Minister of Foreign Affairs and Foreign Trade, K.D. Knight has described the late Ambassador Vincent McFarlane as a distinguished public servant.
Ambassador McFarlane, who served as Jamaica’s High Commissioner to Canada from 1965 to 1970, died on March 11 at the age of 92, in Toronto, Canada. He was integrally involved with the Jamaica/Canada Domestic Scheme and particularly the Seasonal Farm Workers Programme, which began in 1966, a year after he became Jamaica’s highest representative in Canada.
At a memorial service held on Sunday, March 19 at the Turner and Porter Funeral Home in Toronto, Jamaica’s High Commissioner to Canada, His Excellency Carl Marshall read a message on behalf of the Foreign Affairs Minister.
“Ambassador McFarlane leaves a legacy of distinguished public service, particularly significant because his contribution spanned the colonial period and the early years of our country’s Independence,” said Minister Knight. “He belonged to that pioneering band of dedicated public servants who have made invaluable contributions in establishing firm foundations for our emerging young independent nation.”
Ambassador McFarlane’s career in the government service spanned more than 40 years. He entered the service in 1934, at the age of 20, and held a number of positions, including Administrative Officer and Assistant Secretary with the Colonial Secretariat; Principal Assistant Secretary and then Permanent Secretary with the Ministry of Agriculture and Lands; and Permanent Secretary with the Premier’s Office.
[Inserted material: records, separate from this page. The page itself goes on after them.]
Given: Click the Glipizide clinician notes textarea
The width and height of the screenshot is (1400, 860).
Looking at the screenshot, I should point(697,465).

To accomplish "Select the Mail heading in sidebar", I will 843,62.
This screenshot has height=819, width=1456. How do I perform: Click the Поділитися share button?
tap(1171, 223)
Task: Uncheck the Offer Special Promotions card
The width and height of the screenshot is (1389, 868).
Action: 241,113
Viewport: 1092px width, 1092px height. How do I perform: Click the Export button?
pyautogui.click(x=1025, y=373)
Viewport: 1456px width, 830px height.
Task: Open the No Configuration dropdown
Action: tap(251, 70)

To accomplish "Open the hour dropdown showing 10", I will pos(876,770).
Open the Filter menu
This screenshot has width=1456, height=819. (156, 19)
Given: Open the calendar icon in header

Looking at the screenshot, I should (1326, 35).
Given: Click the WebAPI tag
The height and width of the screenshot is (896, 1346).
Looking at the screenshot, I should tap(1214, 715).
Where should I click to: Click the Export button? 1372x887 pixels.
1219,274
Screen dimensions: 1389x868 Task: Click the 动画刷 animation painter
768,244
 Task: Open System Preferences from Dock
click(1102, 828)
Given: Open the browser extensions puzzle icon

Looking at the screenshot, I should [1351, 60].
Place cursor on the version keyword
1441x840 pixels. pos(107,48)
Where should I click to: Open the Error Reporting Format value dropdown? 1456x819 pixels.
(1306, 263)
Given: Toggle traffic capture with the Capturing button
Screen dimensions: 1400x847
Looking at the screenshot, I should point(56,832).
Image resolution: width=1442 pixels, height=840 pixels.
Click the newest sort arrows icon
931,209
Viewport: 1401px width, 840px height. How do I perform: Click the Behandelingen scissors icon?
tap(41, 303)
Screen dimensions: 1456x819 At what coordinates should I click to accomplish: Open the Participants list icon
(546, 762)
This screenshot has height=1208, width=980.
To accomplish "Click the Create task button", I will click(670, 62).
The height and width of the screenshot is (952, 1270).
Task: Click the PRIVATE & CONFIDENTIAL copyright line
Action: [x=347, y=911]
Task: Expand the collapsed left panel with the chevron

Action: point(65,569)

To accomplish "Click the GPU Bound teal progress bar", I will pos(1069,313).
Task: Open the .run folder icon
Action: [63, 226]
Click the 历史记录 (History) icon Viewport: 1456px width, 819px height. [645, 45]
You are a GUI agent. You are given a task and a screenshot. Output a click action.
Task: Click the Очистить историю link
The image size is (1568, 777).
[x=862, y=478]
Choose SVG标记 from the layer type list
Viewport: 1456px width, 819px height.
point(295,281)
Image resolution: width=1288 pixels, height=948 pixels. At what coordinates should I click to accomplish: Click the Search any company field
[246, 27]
In 1962, he moved to the then Ministry of External Affairs and first served as Minister Counsellor at the Jamaican Embassy in Washington, D.C., before moving to Canada in 1965 as High Commissioner and then on to Germany as Ambassador. From 1972 to 1974, he was the Permanent Secretary in the Ministry of External Affairs.
In his message, Minister Knight said he drew on recollections from retired staff of the ministry who had worked with the late Ambassador. They described him as patriotic and having an abiding love for his people and country. He was called “down to earth” and always having an open-door policy, welcoming Jamaicans from all walks of life into his office.
“Our dear, departed has been recalled as a Jamaican at heart, a keen listener who accommodated all views. He was also praised as being tireless in his dedication to duty, always demonstrating a strong work ethic and maintaining the highest standards at the workplace. Recollections also speak of his wealth of experience, wisdom, ability and keen sense of judgment,” said Minister Knight.
Ambassador McFarlane was predeceased wife of 56 years Alice Joan passed away in 2000, and he is survived by his two children, John McFarlane of Walkerswood, St. Ann and Hilary Russell of Washington, D.C.